Final comment - by all means comment on things you disagree with, and by all means take each other up on perceived bad attitude or hypocrisy and flame for it. We should be honest enough to say what we feel, and man enough to take the criticism... but don't let this become personal or turn into bullying. Am not saying that it has or accusing anyone of it - just am acknowledging a danger that can all too easily happen on forums.
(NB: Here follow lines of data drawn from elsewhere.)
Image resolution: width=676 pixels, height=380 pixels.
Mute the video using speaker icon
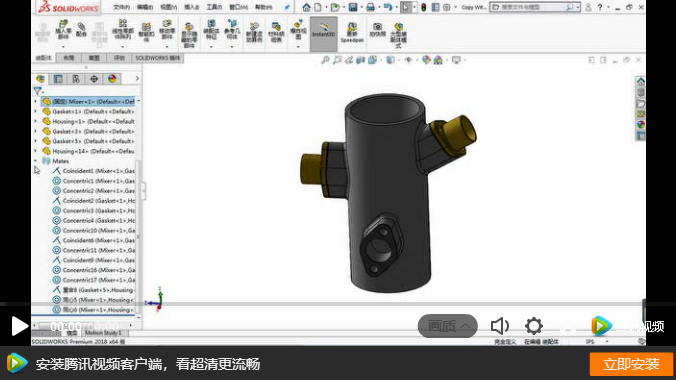[x=500, y=326]
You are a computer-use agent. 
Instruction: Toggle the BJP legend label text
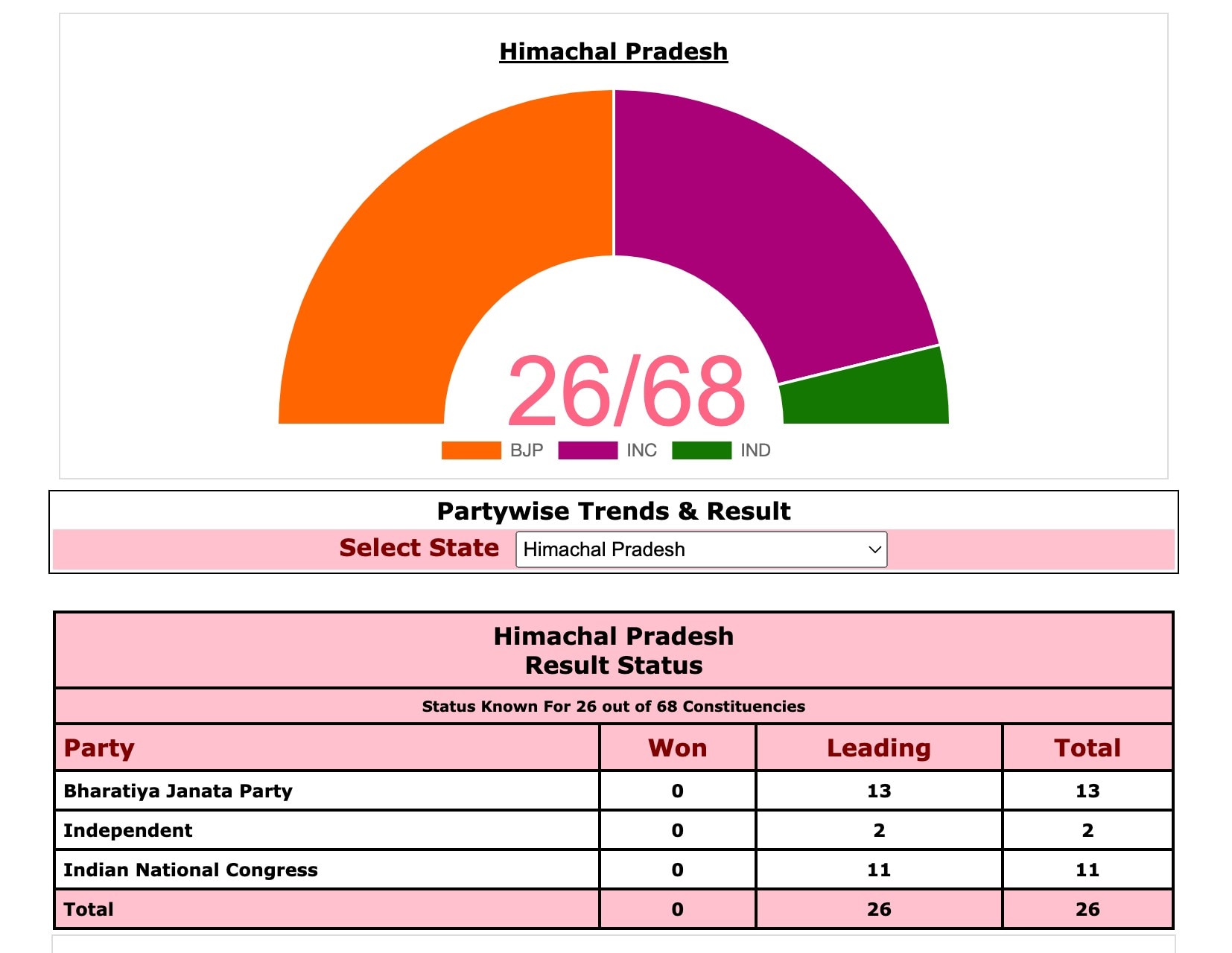click(x=527, y=450)
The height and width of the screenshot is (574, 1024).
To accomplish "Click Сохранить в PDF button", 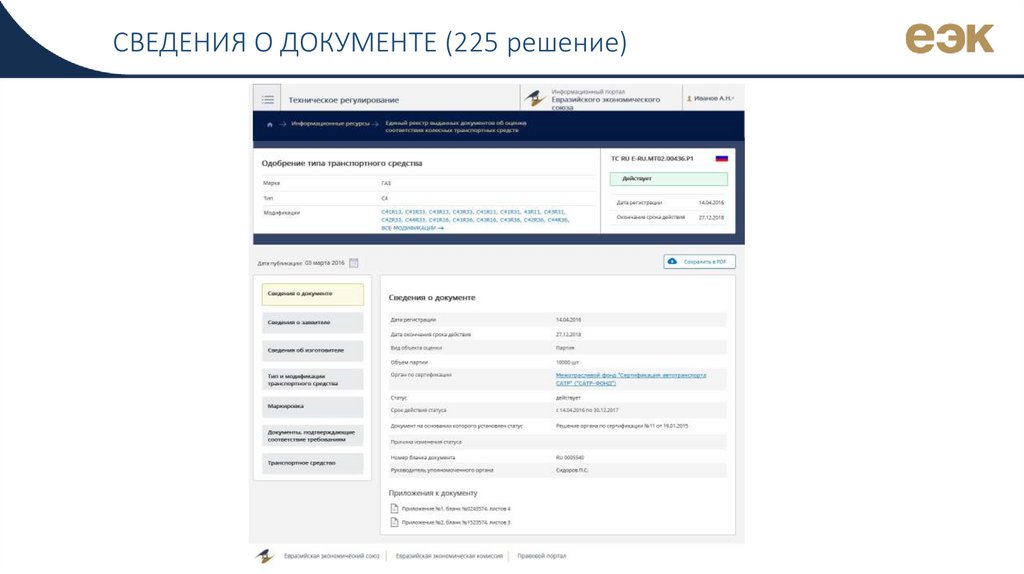I will [699, 262].
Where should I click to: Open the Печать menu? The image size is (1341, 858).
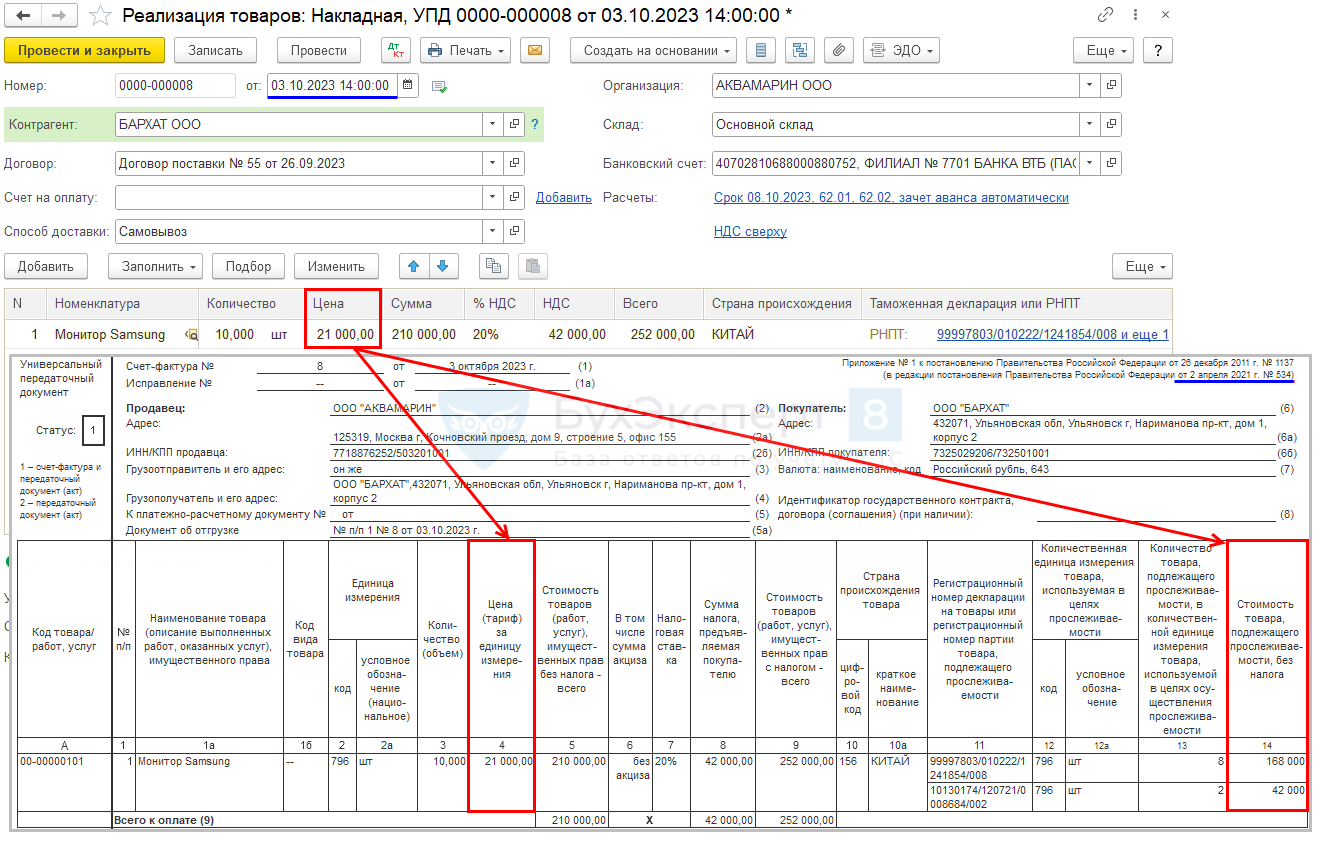465,51
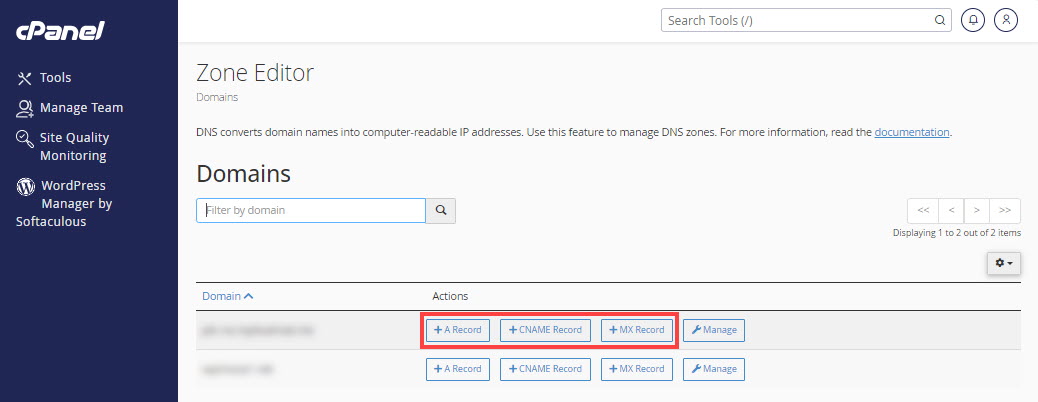1038x402 pixels.
Task: Go to the first page of results
Action: (x=923, y=211)
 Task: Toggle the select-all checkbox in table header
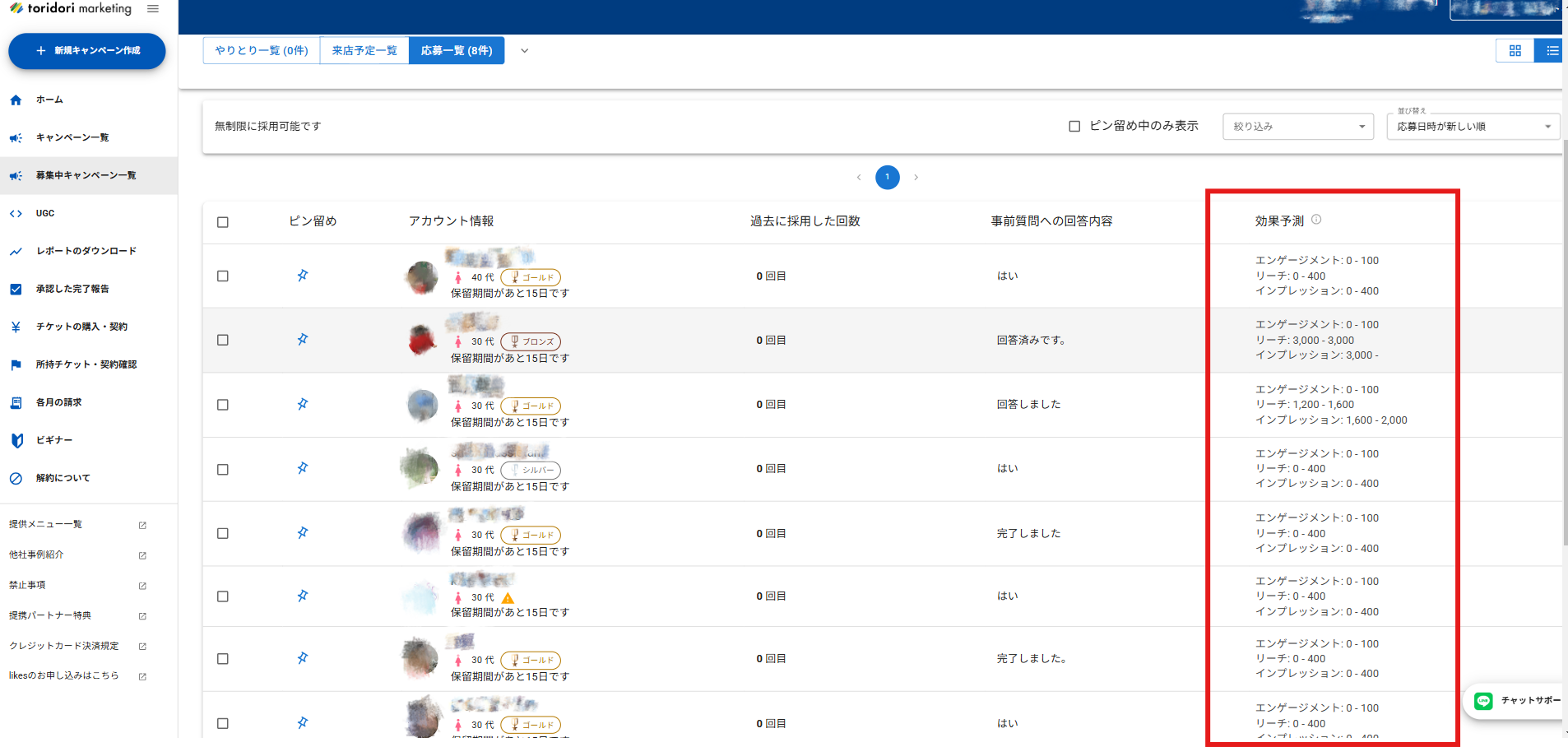click(223, 222)
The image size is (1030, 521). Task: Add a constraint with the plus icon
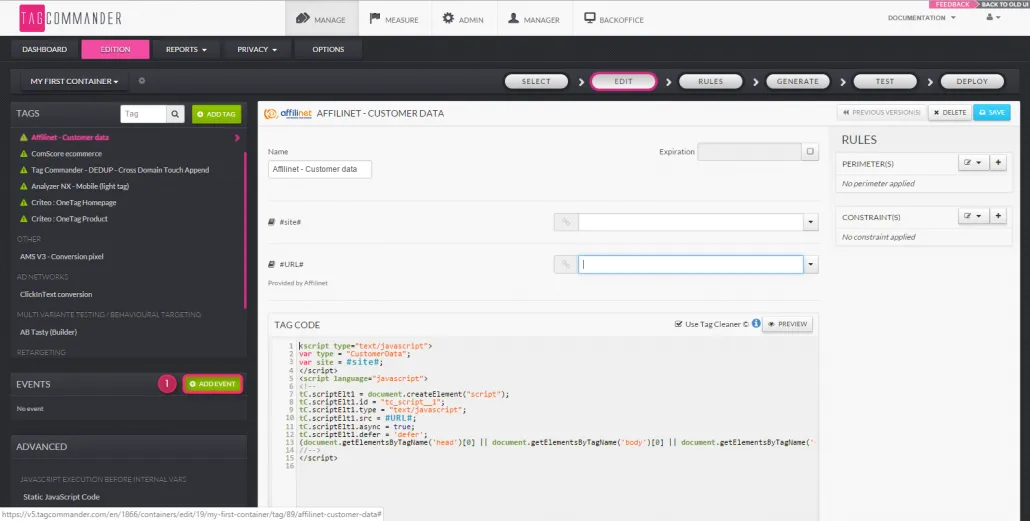tap(998, 216)
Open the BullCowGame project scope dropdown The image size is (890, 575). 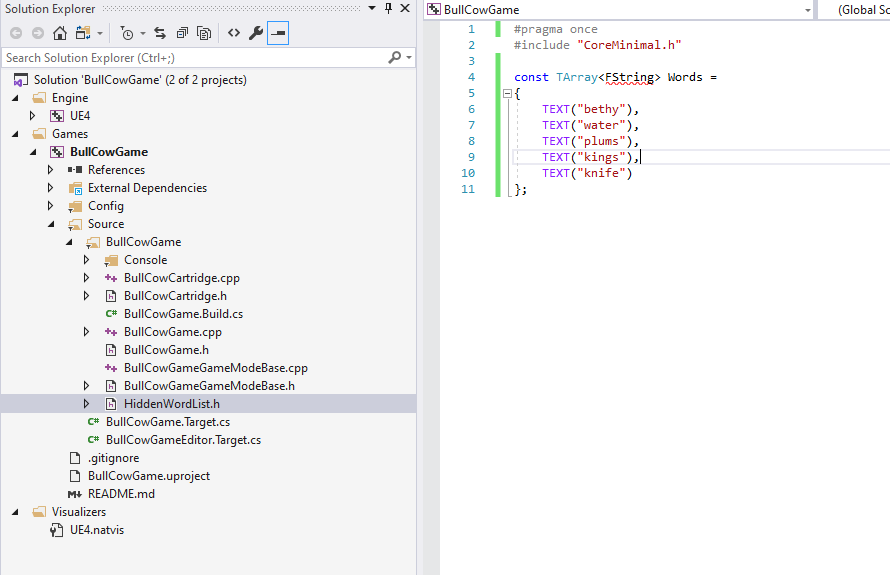807,10
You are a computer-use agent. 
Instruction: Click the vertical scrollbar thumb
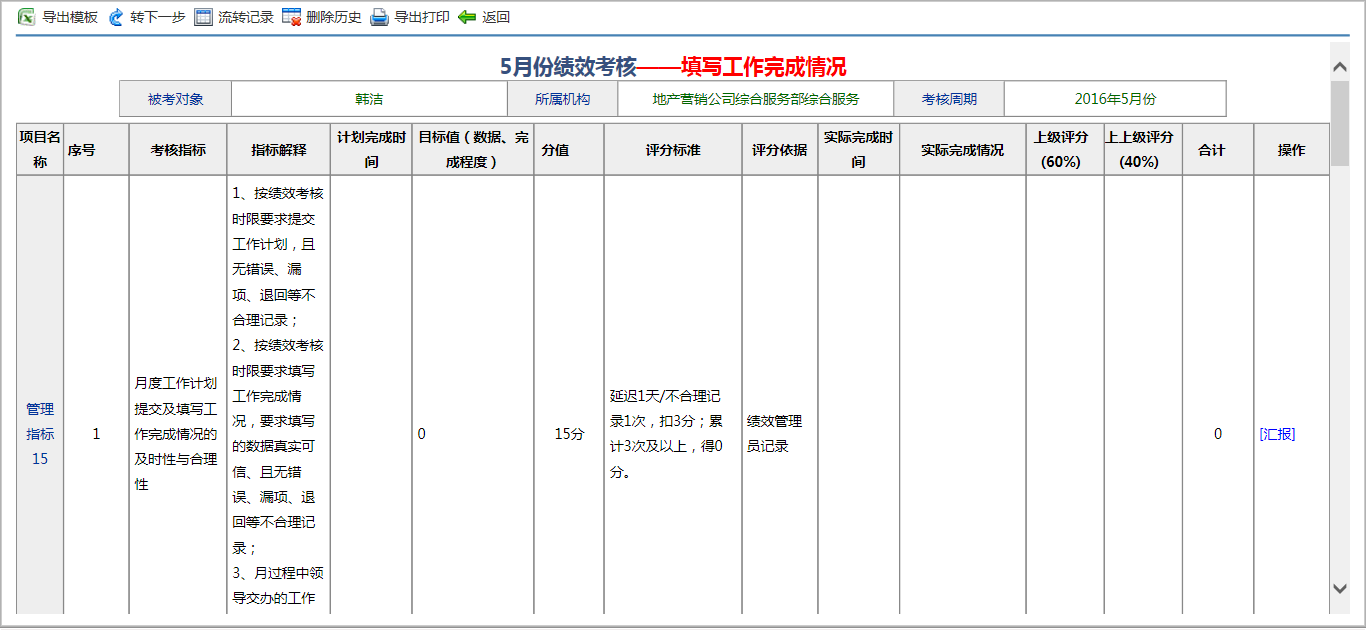pos(1340,123)
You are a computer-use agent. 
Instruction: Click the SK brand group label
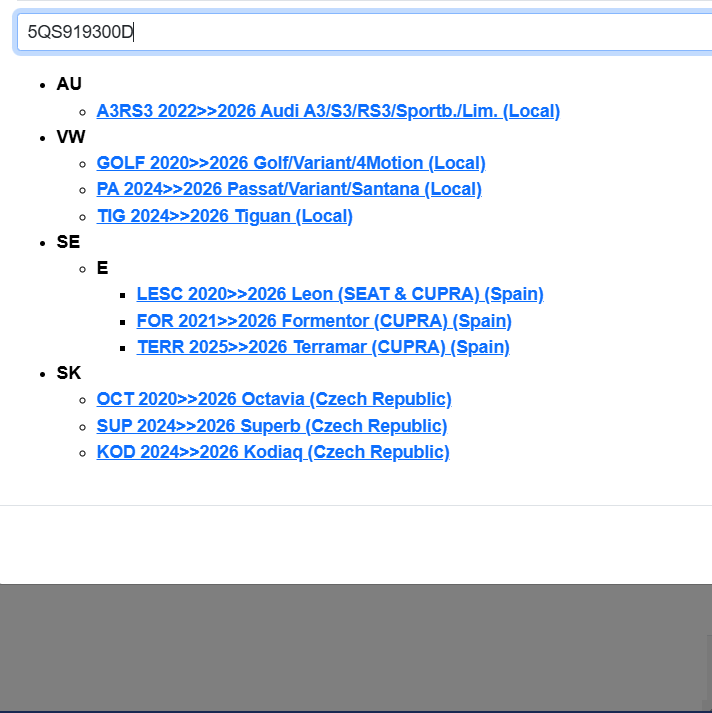point(69,373)
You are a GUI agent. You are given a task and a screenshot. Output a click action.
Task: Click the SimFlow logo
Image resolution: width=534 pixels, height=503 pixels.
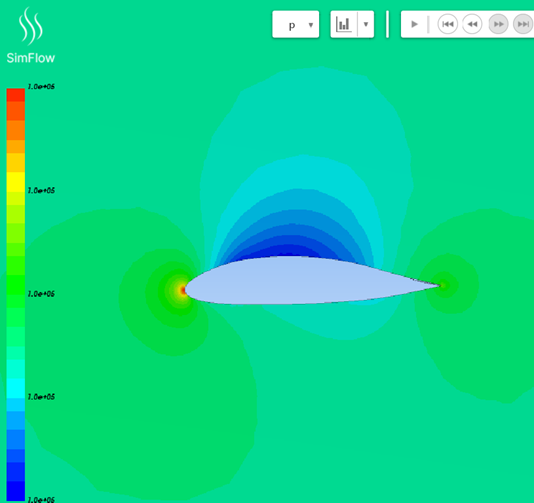pyautogui.click(x=31, y=35)
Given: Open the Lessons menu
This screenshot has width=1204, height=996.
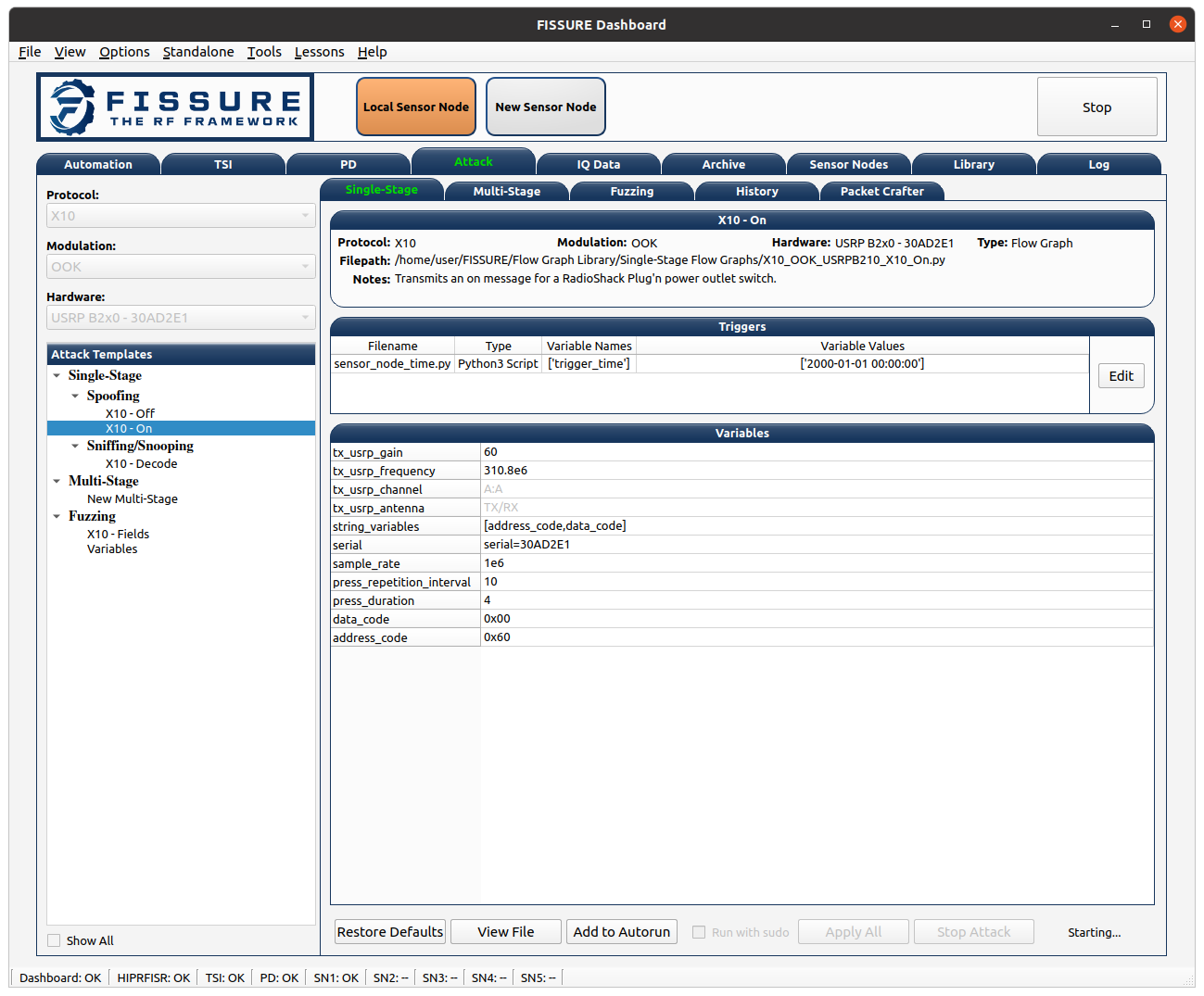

This forum is better than that, and that's what separates it from other forums.


----------



## Fatstuff

Dtlv74 said:


> I don't actually feel too comfortable talking in this thread because the original question applies to training frequency on cycle - and as a natty that is just something I can't comment upon... but i think there are general points that apply to everyone, natty or roider, that mean that everyone can contribute something.
> 
> I just want to highlight again that I think that there are so many factors that can affect training frequency, that there is no one size fits all approach. The 'no-one-size-fits-all' comment is almost becoming my mantra or catchphrase I think for so many topics, but I genuinely believe that there are a) different things that work best for different people, but also B) sometimes different approaches that work equally well for the same person.
> 
> There are some very general rules that are obviously universal - like continued consistent progression of some from being required for continued adaptation, but beyond this there are I think many paths to the same destination. I also think that many things are conditional - some things may work well for a novice trainer, but not an advanced trainer (or vice-versa) etc, and many factors (volume, intensity, maximum work capacity, frequency, time to recuperate etc) interact and influence each other.
> 
> Training 3 times per week does work in some circumstances and with some combinations of training factors (I think it works well with very low volume, non-failure training for novices and intermediates), but also feel that hitting a bodypart once per week or less can be equally effective in other circumstances (more advanced trainers with a higher work capacity training at a higher intensity). As Hacks says, there hundreds of shades of grey in between too.
> 
> One last generalisation to make is more of a gentle warning about being definitive in any claims as to what works best - just because something works, and even seems to work well for you, that doesn't necessarily mean that there might not be another approach out there you haven't tried yet that might not work even better. This statement is aimed at people on both sides of the debate.
> 
> If you find something that works and works well, by all means stick to it and even recommend it - but also try not to invest absolute inflexible belief in it.
> 
> I think something everyone on here, not just Anab0lic, but everyone, definitely at times including myself, and even top level guys and top 'experts' are guilty of at times is assuming that what we do that seems to work best is automatically best for all... is an easy ego trap to fall into, but one that everyone should be wary of.
> 
> Final comment - by all means comment on things you disagree with, and by all means take each other up on perceived bad attitude or hypocrisy and flame for it. We should be honest enough to say what we feel, and man enough to take the criticism... but don't let this become personal or turn into bullying. Am not saying that it has or accusing anyone of it - just am acknowledging a danger that can all too easily happen on forums.
> 
> This forum is better than that, and that's what separates it from other forums.


amen to that


----------



## flinty90

anabolic is insighting racial hatred though

i heard him call Breda a black cnut (honest) :whistling:


----------



## Fatstuff

flinty90 said:


> anabolic is insighting racial hatred though
> 
> i heard him call Breda a black cnut (honest) :whistling:


i heard he said afghan was a terrorist aswell :rolleye:


----------



## flinty90

Fatstuff said:


> i heard he said afghan was a terrorist aswell :rolleye:


yes but that is true after all !!!


----------



## Breda

flinty90 said:


> anabolic is insighting racial hatred though
> 
> i heard him call Breda a black cnut (honest) :whistling:


I heard that too but i didnt resort to calling him a skinny, know nothing cnut... i was the bigger man (literally)


----------



## Breda

Fatstuff said:


> i heard he said afghan was a terrorist aswell :rolleye:


but Afghan is a suicide bomber trainee


----------



## Fatstuff

Breda said:


> but Afghan is a suicide bomber trainee


he will get 72 virgins once the jobs done though, have u ever seen what a virgin looks like :rolleye:

just sayin


----------



## tprice

until he posts pics of himself i think this should remain closed...


----------



## Kn23

He should change his name to Anabollox ha ha.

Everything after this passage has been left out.